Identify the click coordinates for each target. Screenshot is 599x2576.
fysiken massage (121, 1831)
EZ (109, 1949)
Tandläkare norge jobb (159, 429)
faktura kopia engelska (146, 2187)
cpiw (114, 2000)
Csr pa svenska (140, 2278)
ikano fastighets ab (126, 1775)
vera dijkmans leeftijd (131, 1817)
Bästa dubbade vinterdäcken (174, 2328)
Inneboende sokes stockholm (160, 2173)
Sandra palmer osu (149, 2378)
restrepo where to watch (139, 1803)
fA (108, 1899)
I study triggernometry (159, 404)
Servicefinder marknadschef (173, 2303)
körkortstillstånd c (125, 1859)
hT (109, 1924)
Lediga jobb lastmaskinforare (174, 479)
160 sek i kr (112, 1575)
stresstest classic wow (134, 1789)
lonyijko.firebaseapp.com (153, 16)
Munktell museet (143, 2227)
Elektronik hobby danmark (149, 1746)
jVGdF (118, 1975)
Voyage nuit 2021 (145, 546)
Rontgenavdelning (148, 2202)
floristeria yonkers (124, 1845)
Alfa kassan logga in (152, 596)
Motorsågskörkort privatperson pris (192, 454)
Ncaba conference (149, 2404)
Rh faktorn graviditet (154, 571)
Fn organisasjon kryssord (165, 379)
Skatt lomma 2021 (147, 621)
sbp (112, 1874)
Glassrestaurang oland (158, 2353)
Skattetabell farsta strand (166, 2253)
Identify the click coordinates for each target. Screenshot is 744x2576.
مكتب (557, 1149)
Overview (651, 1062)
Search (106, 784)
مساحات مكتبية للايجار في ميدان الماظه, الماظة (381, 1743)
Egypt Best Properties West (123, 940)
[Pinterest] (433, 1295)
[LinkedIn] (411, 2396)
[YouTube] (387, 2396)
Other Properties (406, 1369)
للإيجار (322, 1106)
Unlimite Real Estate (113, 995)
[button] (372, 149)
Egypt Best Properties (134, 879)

★ ★ ★ ★ ★

● **Your objective**: Going through the records above, count the lines that hold "Screenshot" and answer with the count alone.

● **Output for this task**: 2